Another good definition is found in Rule 1.2 of the Rules of Professional Conduct, “A lawyer shall abide by a client’s decisions concerning the objectives of the representation….”
It is tempting for a defense attorney to think of a criminal case in terms of absolutes. A misdemeanor plea is better than a felony conviction. Probation is better than a jail sentence. Unsupervised probation is better than supervised probation. Dismissals are better than unsupervised probation. “If we put it off just a little longer, we may get a better result,” the lawyer tells his client. The clock ticks, the children get older, and the criminal lawyer is satisfied because his litigation skills are working.
He’s winning.
For the client who is trying to recover her children, it may be far more important to resolve a case quickly and in a way that helps her in her dependency case than to work harder and longer on the criminal case to get a “better” deal. As Knox County says, the lawyer should attempt to understand the situation from the client’s point of view and respect the client’s right to choose the ultimate course of her case. The client may not know that the criminal case is hindering her dependency case, and neither may the client’s criminal defense attorney. In situations like this, it is indispensable that the criminal defense attorney work together with the dependency defense attorney and the client to develop a parallel strategy, to make sure that all parties are working towards the client’s ultimate goal. The criminal defense attorney should attend the dependency hearings, and the dependency defense attorney should attend the criminal hearings. Each should consult with the other on key developments in the case. There should be no roadblocks to communication in the case, and no egos in the way of collaboration. The criminal defense attorney should know what the client needs in order to regain custody of her children, and the dependency defense attorney should know how he needs to adjust his strategy to avoid exposing the client to criminal penalties. Both need to work together under the direction of the client to resolve opposing interests.

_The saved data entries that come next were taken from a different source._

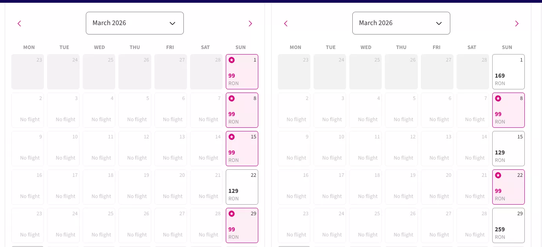Choose return March 1 for 169 RON
The width and height of the screenshot is (542, 247).
pos(508,72)
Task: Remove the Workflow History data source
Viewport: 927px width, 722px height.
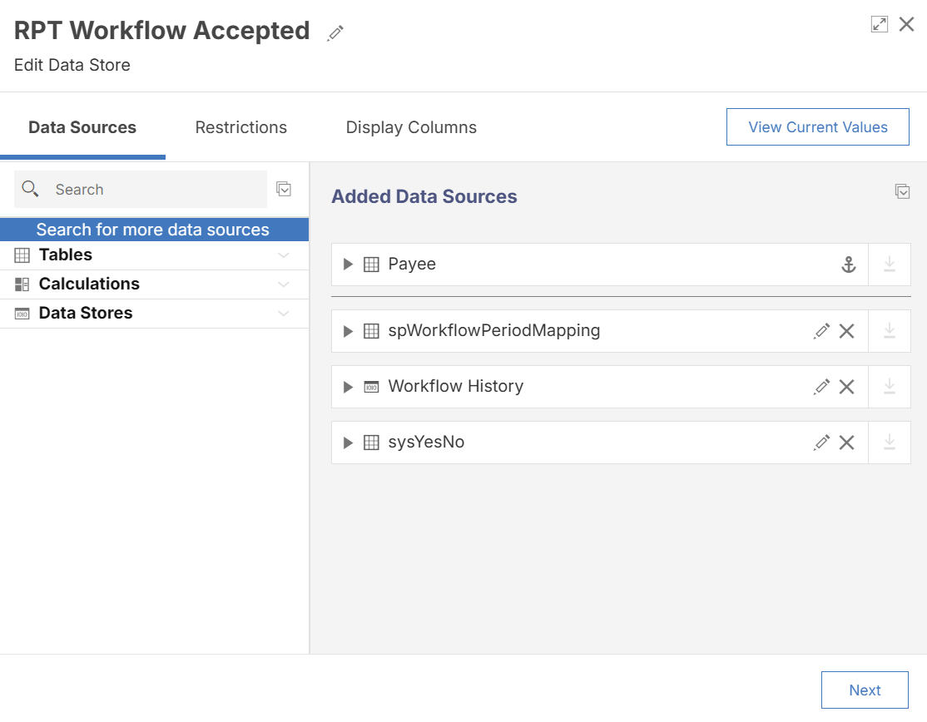Action: click(847, 387)
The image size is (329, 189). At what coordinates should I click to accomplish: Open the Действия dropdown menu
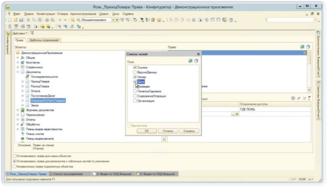click(21, 33)
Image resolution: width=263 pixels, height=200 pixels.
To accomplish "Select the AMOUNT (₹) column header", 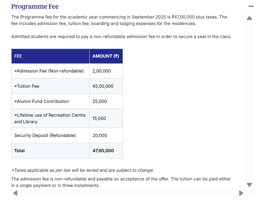I will click(x=106, y=56).
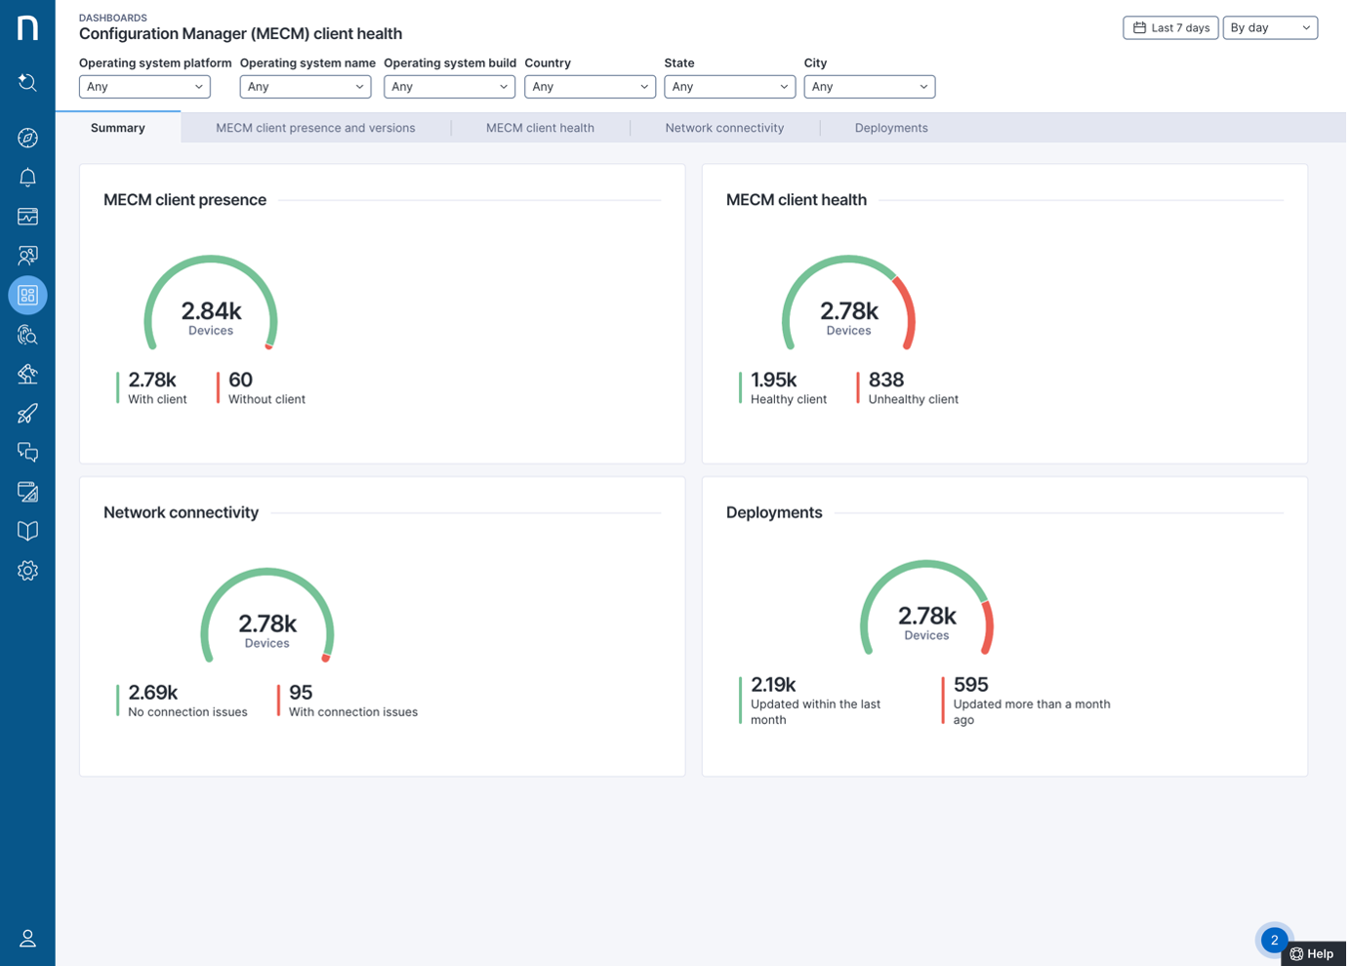Open the chat bubbles messaging icon
Screen dimensions: 1351x966
pos(27,452)
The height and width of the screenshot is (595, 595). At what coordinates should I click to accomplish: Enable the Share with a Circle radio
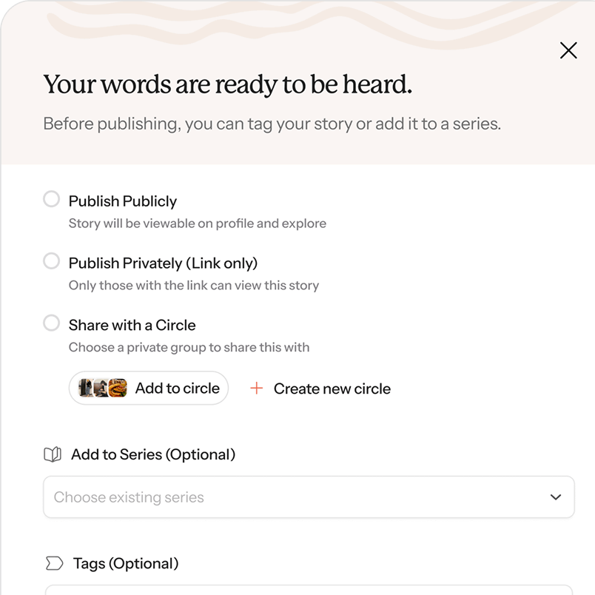click(51, 323)
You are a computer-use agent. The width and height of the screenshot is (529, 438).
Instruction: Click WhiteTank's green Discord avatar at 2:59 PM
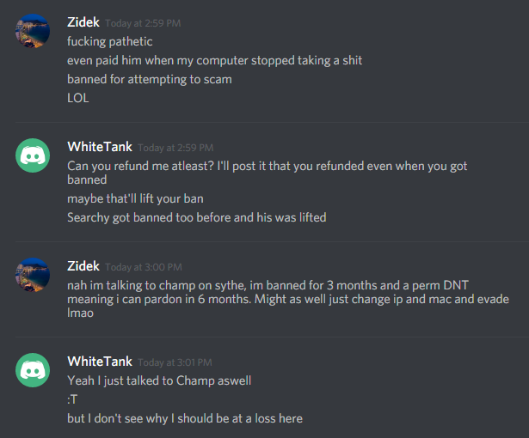[x=33, y=155]
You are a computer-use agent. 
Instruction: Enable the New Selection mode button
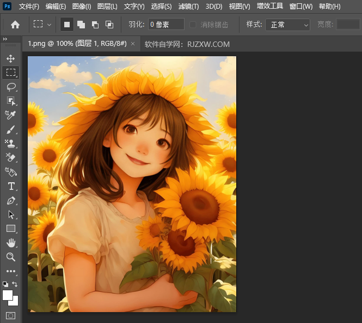click(66, 25)
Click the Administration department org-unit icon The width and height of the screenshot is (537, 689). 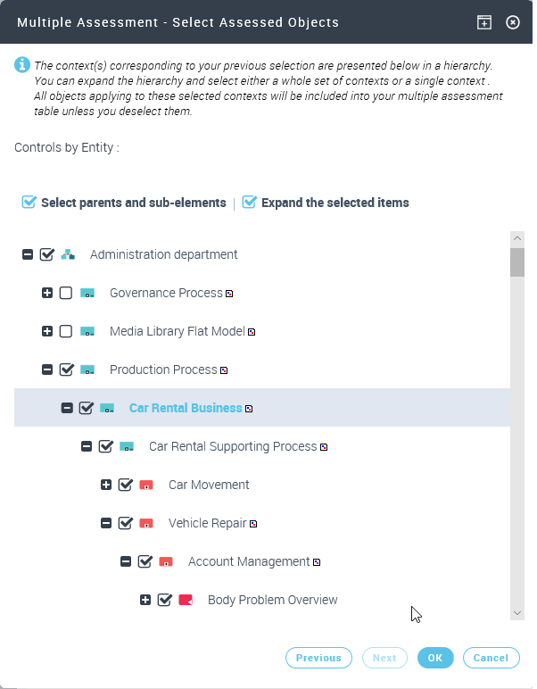click(68, 255)
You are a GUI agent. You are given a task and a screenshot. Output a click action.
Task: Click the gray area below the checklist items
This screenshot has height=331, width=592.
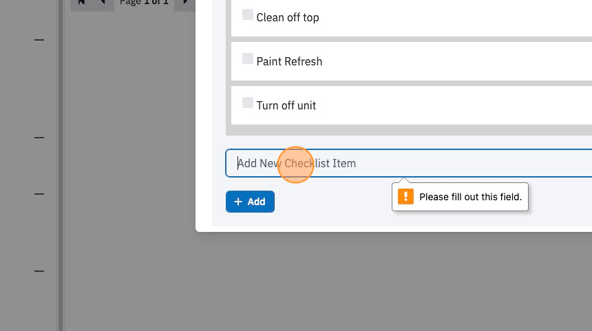click(409, 130)
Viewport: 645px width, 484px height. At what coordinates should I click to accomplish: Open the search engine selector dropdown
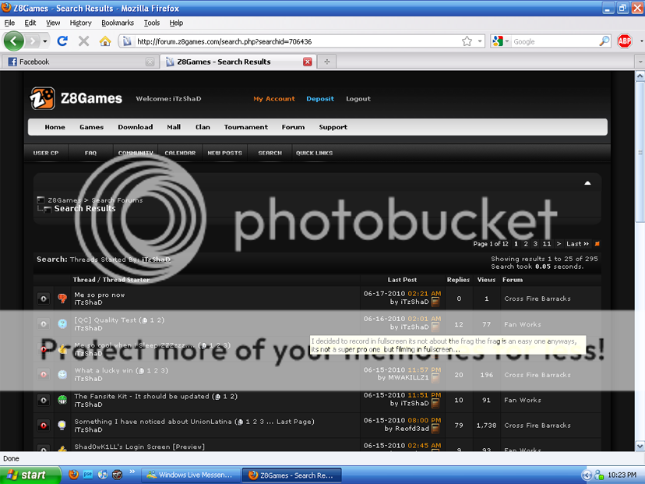(500, 41)
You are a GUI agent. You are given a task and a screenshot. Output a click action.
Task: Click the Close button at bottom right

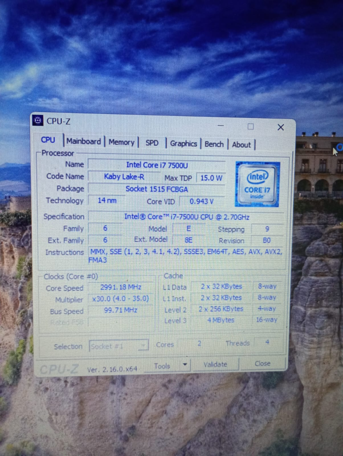click(262, 363)
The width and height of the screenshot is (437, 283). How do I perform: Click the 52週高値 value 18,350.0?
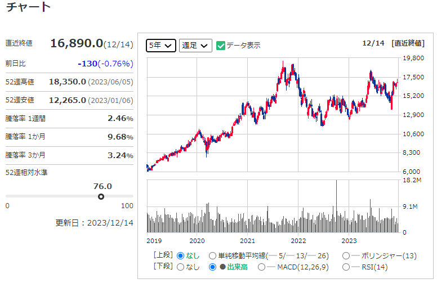point(68,82)
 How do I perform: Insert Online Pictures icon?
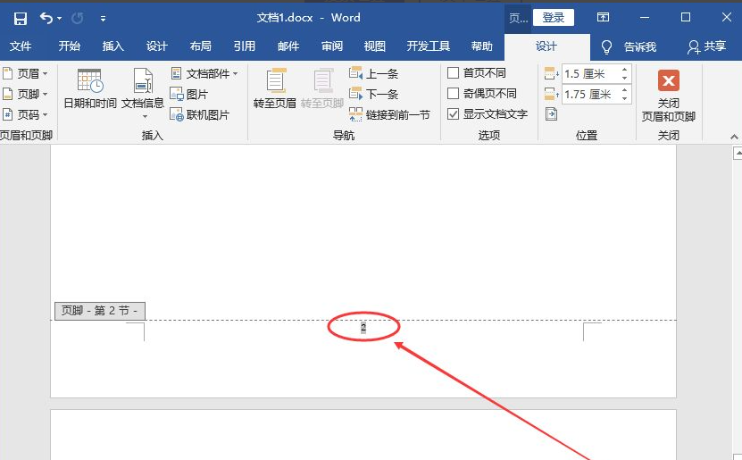click(177, 114)
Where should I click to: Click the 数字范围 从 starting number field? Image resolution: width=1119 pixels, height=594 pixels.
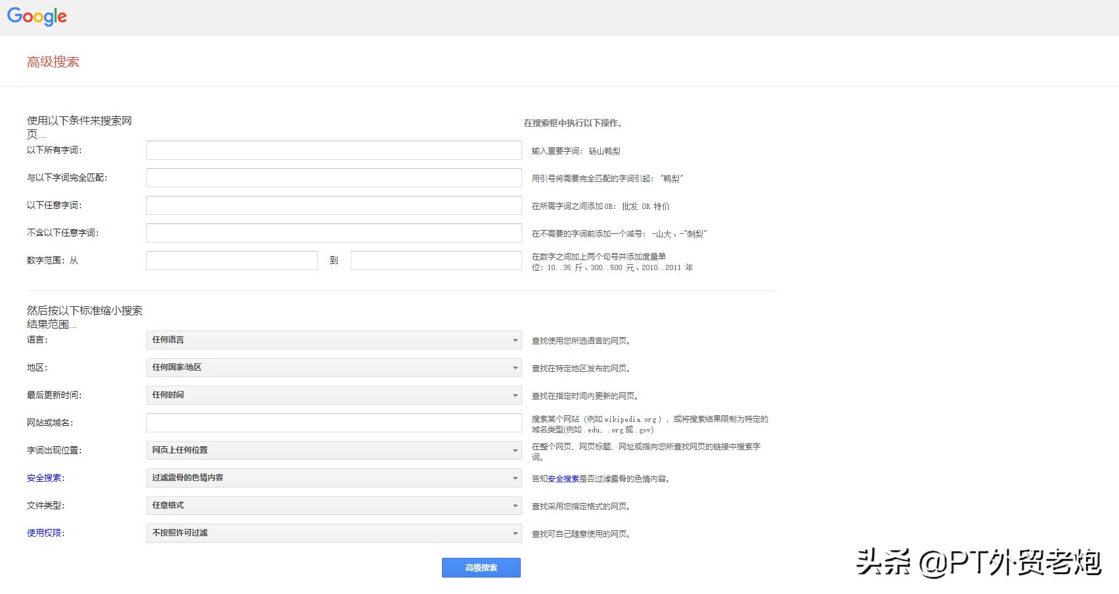[232, 260]
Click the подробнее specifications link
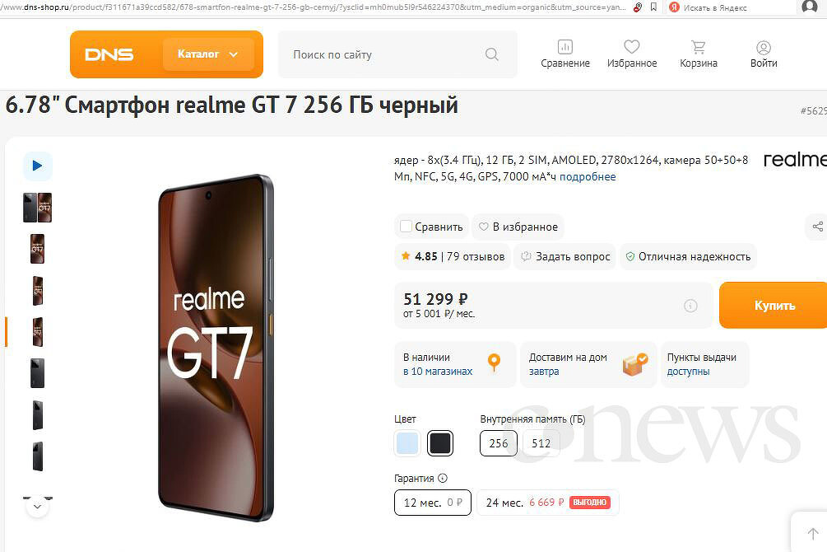827x552 pixels. [588, 176]
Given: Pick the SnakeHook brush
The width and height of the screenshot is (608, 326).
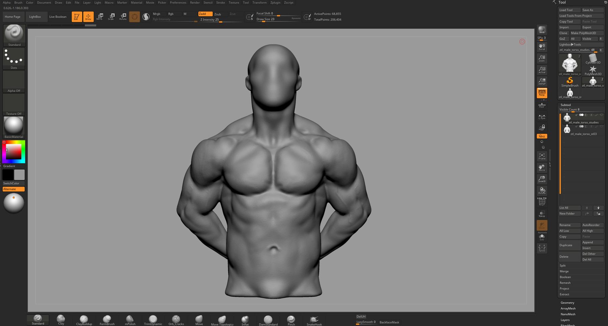Looking at the screenshot, I should (x=314, y=320).
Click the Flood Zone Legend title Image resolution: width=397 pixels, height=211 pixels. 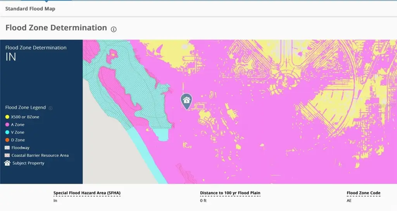tap(26, 108)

If we are not in it to improve our clients’ lives on the clients’ terms, then we are simply in it for our own egos. These cases are too important to let those considerations get in the way of quality lawyering. It is natural for a person to see his or her chosen area of concentration as more important than other areas, for the criminal defense attorney to consider criminal defense to be the pinnacle of public interest law, and to consider winning that criminal case to be the brass ring. The client may not care so much about that brass ring, if striving for it gets in the way of rebuilding her family.